<<<<

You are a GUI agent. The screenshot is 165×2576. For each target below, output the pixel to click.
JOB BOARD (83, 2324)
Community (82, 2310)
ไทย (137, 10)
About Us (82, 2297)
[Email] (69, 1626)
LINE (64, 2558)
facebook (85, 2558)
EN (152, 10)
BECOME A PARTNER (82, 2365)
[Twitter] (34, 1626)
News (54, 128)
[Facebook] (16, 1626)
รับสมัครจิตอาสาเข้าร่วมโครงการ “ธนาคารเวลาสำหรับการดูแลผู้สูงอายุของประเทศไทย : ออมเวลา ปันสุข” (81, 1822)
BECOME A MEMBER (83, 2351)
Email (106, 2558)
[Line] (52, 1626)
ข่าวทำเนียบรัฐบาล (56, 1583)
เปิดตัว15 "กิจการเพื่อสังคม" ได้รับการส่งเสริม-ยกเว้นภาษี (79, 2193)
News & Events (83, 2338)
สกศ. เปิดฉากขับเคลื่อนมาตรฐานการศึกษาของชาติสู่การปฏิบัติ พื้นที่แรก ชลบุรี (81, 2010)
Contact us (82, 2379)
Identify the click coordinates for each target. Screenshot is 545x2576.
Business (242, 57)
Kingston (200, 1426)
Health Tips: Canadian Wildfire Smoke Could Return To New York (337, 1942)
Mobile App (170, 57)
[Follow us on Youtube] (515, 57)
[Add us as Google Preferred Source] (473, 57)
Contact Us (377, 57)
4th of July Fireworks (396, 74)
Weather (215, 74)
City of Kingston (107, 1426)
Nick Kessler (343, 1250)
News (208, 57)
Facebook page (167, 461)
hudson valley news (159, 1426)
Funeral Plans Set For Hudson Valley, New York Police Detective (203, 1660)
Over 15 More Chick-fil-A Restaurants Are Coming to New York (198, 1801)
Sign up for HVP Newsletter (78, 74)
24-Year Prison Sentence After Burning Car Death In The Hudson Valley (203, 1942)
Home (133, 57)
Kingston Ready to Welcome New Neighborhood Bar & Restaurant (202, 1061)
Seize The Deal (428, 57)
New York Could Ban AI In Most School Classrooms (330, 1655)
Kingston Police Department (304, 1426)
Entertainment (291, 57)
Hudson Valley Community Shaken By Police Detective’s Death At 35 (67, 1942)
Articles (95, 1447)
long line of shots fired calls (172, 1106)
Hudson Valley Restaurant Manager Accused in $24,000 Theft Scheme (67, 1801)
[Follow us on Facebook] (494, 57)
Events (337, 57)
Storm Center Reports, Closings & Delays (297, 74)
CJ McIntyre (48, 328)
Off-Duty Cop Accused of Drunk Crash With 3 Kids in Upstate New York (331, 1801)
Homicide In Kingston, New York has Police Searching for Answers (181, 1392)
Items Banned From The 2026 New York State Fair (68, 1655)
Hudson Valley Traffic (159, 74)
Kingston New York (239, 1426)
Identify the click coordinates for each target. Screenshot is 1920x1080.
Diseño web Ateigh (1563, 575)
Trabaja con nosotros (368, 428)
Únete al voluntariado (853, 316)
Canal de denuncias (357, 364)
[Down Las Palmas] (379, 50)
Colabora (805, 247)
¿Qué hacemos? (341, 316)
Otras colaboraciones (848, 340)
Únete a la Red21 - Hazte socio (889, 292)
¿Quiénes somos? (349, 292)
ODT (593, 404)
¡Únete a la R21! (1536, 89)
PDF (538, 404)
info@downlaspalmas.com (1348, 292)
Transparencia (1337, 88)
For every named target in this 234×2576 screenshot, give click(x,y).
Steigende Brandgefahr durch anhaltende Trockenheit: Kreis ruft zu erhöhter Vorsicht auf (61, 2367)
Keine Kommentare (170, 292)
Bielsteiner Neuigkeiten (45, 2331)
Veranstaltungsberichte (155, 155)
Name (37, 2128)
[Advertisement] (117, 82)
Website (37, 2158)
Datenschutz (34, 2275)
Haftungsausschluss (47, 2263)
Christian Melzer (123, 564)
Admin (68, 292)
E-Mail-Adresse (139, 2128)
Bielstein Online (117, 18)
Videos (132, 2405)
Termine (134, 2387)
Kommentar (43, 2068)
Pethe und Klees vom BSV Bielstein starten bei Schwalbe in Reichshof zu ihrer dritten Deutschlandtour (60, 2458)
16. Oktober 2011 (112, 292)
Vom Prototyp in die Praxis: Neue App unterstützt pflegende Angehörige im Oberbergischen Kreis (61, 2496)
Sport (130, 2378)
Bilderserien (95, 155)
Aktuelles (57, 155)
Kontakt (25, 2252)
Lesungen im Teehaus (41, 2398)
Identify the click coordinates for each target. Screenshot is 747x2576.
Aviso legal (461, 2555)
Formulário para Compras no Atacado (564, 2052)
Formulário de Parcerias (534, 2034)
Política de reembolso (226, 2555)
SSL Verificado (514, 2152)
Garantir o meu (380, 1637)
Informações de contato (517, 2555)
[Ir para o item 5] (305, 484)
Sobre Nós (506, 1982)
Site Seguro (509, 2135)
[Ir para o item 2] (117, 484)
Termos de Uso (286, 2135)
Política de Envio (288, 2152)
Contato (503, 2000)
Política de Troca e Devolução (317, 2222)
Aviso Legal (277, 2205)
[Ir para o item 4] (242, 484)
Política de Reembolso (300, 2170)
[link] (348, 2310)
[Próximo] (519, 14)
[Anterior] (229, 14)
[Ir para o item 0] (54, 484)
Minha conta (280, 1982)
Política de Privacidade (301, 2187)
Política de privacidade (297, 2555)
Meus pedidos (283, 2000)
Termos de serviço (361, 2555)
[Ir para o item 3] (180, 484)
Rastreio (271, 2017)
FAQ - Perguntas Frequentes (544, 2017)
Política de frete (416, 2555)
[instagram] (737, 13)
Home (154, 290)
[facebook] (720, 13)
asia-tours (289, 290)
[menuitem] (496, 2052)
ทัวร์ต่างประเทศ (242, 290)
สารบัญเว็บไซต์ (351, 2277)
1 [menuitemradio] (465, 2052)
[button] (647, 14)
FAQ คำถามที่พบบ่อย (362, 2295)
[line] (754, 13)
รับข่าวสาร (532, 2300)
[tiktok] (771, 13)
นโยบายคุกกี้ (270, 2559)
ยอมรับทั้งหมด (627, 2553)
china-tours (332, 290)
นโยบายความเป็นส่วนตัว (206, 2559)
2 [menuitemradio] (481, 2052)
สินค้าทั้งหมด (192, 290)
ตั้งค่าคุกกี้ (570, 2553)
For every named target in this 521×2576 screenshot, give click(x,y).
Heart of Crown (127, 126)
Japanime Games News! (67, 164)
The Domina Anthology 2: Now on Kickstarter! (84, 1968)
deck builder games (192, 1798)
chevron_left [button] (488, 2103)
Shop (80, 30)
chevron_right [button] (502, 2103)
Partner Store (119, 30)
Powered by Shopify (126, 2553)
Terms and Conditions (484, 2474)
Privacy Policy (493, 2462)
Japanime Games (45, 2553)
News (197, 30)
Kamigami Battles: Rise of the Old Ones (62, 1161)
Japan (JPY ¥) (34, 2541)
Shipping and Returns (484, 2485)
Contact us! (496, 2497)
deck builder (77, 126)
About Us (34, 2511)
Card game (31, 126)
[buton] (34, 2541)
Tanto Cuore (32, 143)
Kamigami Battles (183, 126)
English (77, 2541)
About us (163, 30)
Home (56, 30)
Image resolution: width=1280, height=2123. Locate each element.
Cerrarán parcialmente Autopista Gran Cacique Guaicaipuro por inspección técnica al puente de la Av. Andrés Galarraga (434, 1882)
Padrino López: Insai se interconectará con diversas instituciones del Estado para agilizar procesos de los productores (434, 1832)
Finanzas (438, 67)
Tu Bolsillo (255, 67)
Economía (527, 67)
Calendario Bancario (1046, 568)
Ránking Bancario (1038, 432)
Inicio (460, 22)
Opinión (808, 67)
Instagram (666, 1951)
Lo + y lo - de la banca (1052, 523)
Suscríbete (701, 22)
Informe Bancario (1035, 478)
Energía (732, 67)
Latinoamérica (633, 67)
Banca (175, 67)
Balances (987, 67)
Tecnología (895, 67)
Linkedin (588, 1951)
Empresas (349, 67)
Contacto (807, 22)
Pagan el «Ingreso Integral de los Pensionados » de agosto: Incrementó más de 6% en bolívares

>>>>

*Activity*. In the entries above, restate word for word the lines between the one holding "Name (37, 2128)" and the one holding "FAQ - Perguntas Frequentes (544, 2017)", inclusive, and nothing besides.

*Response to the exercise*.
Name (37, 2128)
[Advertisement] (117, 82)
Website (37, 2158)
Datenschutz (34, 2275)
Haftungsausschluss (47, 2263)
Christian Melzer (123, 564)
Admin (68, 292)
E-Mail-Adresse (139, 2128)
Bielstein Online (117, 18)
Videos (132, 2405)
Termine (134, 2387)
Kommentar (43, 2068)
Pethe und Klees vom BSV Bielstein starten bei Schwalbe in Reichshof zu ihrer dritten Deutschlandtour (60, 2458)
16. Oktober 2011 (112, 292)
Vom Prototyp in die Praxis: Neue App unterstützt pflegende Angehörige im Oberbergischen Kreis (61, 2496)
Sport (130, 2378)
Bilderserien (95, 155)
Aktuelles (57, 155)
Kontakt (25, 2252)
Lesungen im Teehaus (41, 2398)
Identify the click coordinates for each target. Screenshot is 747x2576.
Aviso legal (461, 2555)
Formulário para Compras no Atacado (564, 2052)
Formulário de Parcerias (534, 2034)
Política de reembolso (226, 2555)
SSL Verificado (514, 2152)
Garantir o meu (380, 1637)
Informações de contato (517, 2555)
[Ir para o item 5] (305, 484)
Sobre Nós (506, 1982)
Site Seguro (509, 2135)
[Ir para o item 2] (117, 484)
Termos de Uso (286, 2135)
Política de Envio (288, 2152)
Contato (503, 2000)
Política de Troca e Devolução (317, 2222)
Aviso Legal (277, 2205)
[Ir para o item 4] (242, 484)
Política de Reembolso (300, 2170)
[link] (348, 2310)
[Próximo] (519, 14)
[Anterior] (229, 14)
[Ir para o item 0] (54, 484)
Minha conta (280, 1982)
Política de Privacidade (301, 2187)
Política de privacidade (297, 2555)
Meus pedidos (283, 2000)
Termos de serviço (361, 2555)
[Ir para o item 3] (180, 484)
Rastreio (271, 2017)
FAQ - Perguntas Frequentes (544, 2017)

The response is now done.